Il y a une logique économique qui pervertit bien des projets menés au forfait. C’est celle qui consiste à ne pas prendre en compte la collaboration et plus généralement l’ajustement entre les différentes tâches effectuées. Il y a toujours là une forme d’incapacité à estimer le coût et la valeur d’un travail collectif.

La chose n’est pas nouvelle, et déjà Proudhon en faisait une de ses critiques du capitalisme :

“Le capitaliste, dit-on, a payé les journées des ouvriers ; pour être exact, il faut dire que le capitalisme a payé autant de fois une journée qu’il a employé d’ouvriers chaque jour, ce qui n’est point du tout la même chose.
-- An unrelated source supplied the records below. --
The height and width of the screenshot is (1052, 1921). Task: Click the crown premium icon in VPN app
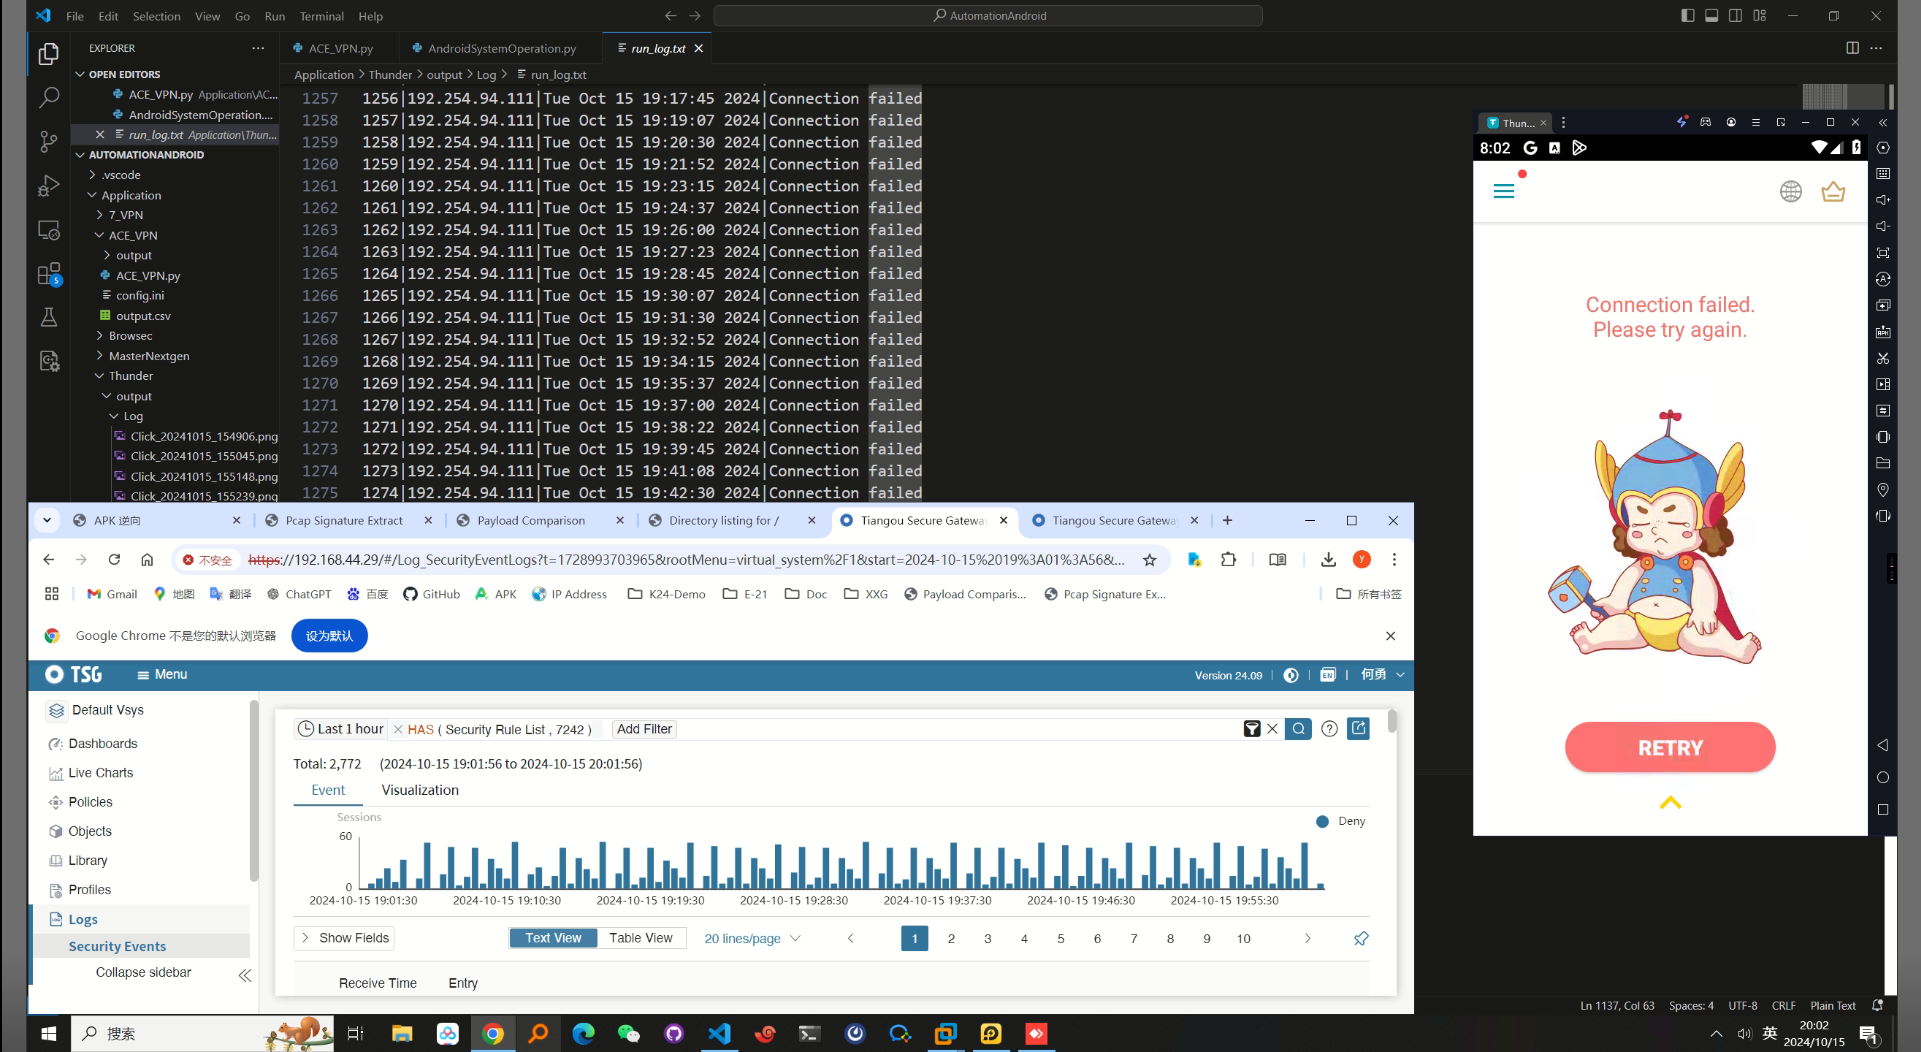pyautogui.click(x=1832, y=191)
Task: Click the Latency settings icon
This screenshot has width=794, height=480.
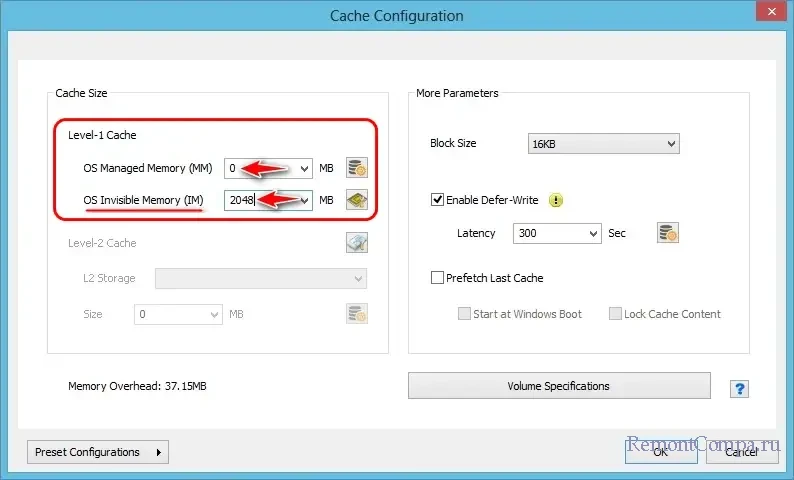Action: (x=668, y=233)
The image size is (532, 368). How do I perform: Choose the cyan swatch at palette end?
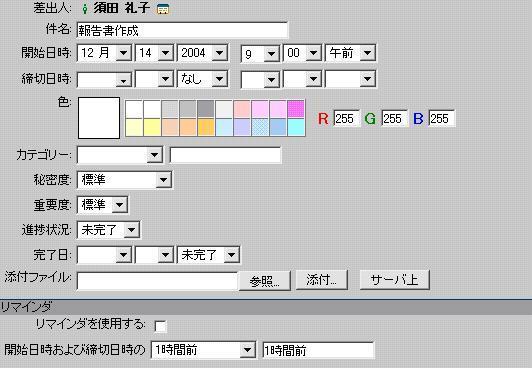click(x=296, y=127)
Car cette force immense qui résulte de l’union et de l’harmonie des travailleurs, de la convergence et de la simultanéité de leurs efforts, il ne l’a point payée.
Deux cents grenadiers ont en quelques heures dressé l’obélisque de Louksor sur sa base (place de la Concorde) ; suppose-t-on qu’un seul homme, en deux cents jours, en serait venu à bout ? Cependant, au compte du capitalisme, la somme des salaires eut été la même. “Qu’est-ce que la propriété ? Ed. Rivière, 1840, p. 215.
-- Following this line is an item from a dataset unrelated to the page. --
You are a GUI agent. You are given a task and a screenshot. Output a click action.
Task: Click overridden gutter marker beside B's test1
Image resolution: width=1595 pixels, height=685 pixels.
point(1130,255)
Mais si cette idée que le tout est supérieur à la somme des parties apparaît comme une évidence dès que l’on parle de travail manuel, reste qu’elle n’est pas aussi vraie dès qu’il y a “prestation intellectuelle”, dès que l’on sort du simple effort musculaire. Sur un projet informatique, on sait très bien que multiplier les développeurs et les jours/homme est contre-productif.
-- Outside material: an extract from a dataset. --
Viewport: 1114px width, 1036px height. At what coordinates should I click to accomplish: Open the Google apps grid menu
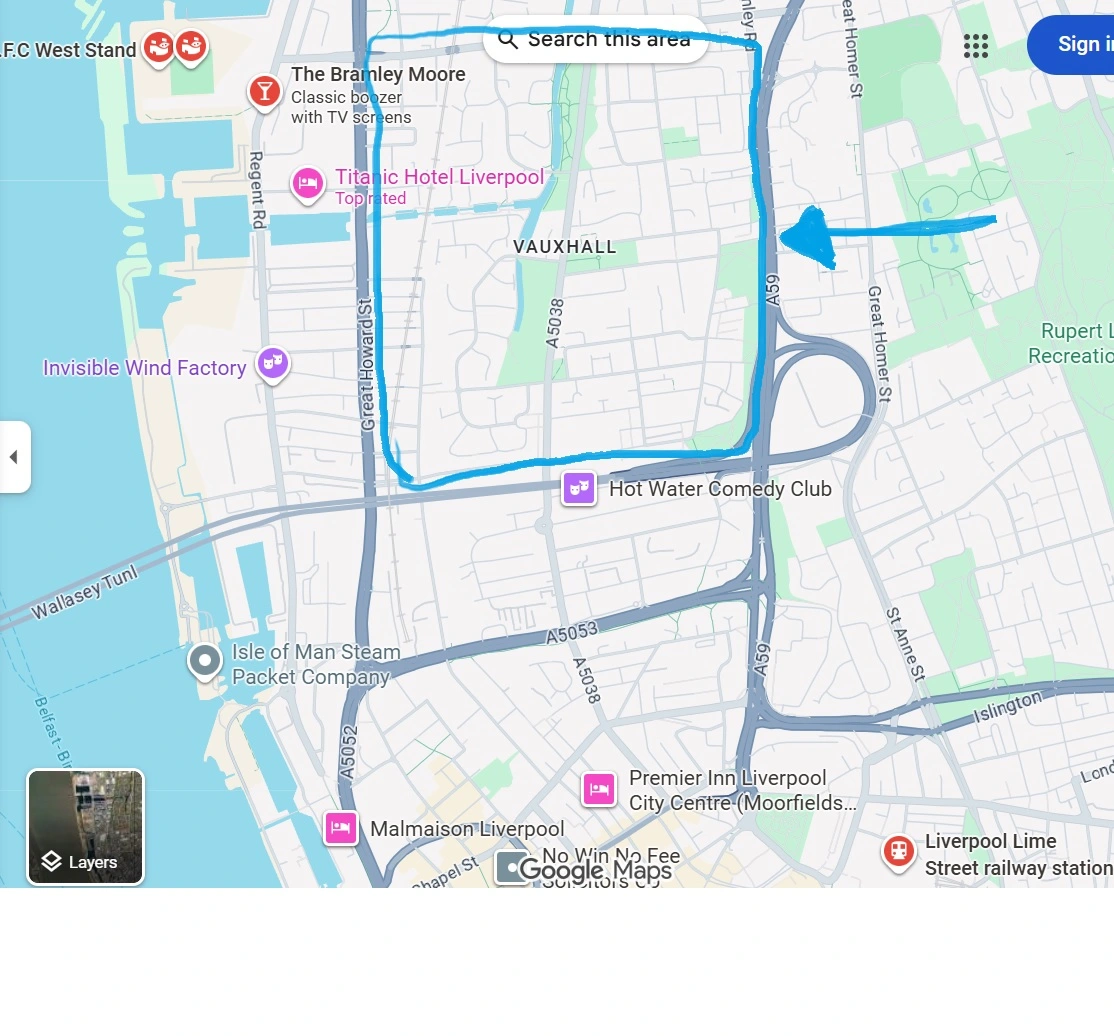(x=975, y=46)
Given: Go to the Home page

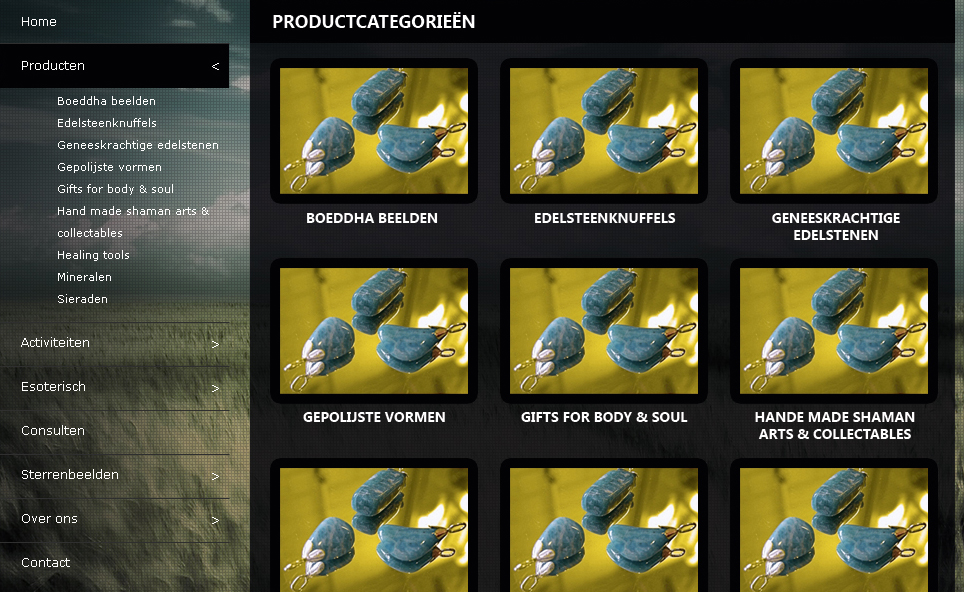Looking at the screenshot, I should pos(39,22).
La valeur de la collaboration a des optimums qui dépendent du type de travail à réaliser et des compétences singulières qui sont mobilisées sur le projet. Cet optimum est toujours très difficile, voire impossible, à connaître a priori. Alors on l’oublie trop facilement et l’on choisit de ne considérer que la valeur de la force de travail, qui n’est jamais la valeur travail.